MD5 one-way Hash algorithm in the present embodiment can be replaced by the SHA algorithm.
Embodiment two
Referring to Fig. 2, the embodiment of the invention also provides a kind of system that obtains user profile, specifically comprises:
(1) Registering modules is used for when information of registered users information safety devices being connected with computer, reads the hwid of information safety devices; Obtain the log-in password and the user profile of user's input, the union log-in password generates registration code, registration code, user profile and hwid is associated together preserves then;
(2) acquisition module, be used for when obtaining user profile, judge whether to read the hwid of information safety devices, if can read the hwid of information safety devices, then read the hwid of information safety devices, search and whether preserve in the computer and the corresponding to hwid of this hwid,, then obtain user profile if find; If can not read the hwid of information safety devices, then obtain the user password of user's input, whether the computing user password generates input code, search and preserve in the computer and the corresponding to registration code of this input code, if find, then obtains user profile.

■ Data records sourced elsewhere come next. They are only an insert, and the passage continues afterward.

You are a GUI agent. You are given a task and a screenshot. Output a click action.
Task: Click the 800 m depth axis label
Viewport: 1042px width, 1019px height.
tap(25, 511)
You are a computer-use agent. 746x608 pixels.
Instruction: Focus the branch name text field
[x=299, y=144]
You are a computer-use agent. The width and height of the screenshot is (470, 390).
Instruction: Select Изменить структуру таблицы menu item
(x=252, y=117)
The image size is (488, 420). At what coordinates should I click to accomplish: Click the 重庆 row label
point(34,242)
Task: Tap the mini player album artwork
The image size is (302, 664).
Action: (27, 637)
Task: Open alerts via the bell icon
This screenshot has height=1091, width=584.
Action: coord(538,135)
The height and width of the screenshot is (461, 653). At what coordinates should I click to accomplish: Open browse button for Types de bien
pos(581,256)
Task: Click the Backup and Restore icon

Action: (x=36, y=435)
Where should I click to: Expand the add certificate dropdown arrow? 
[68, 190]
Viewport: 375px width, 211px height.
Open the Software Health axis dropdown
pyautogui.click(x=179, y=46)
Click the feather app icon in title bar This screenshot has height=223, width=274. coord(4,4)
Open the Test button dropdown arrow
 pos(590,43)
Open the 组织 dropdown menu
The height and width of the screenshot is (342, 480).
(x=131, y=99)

Above-mentioned registration code generates for utilizing one-way Hash algorithm that log-in password is carried out computing, and above-mentioned input code generates for utilizing one-way Hash algorithm that user password is carried out computing.
Above-mentioned one-way Hash algorithm is MD5 or SHA.
Above-mentioned association realizes by data structure, array, listed files or file Hash table.
Above-mentioned user profile is one or more in production number, guarantee number, subscriber data, product type and the information safety devices data.
Above-described embodiment is a more preferably embodiment of the present invention, and common variation that those skilled in the art carries out in the technical solution of the present invention scope and replacement all should be included in protection scope of the present invention.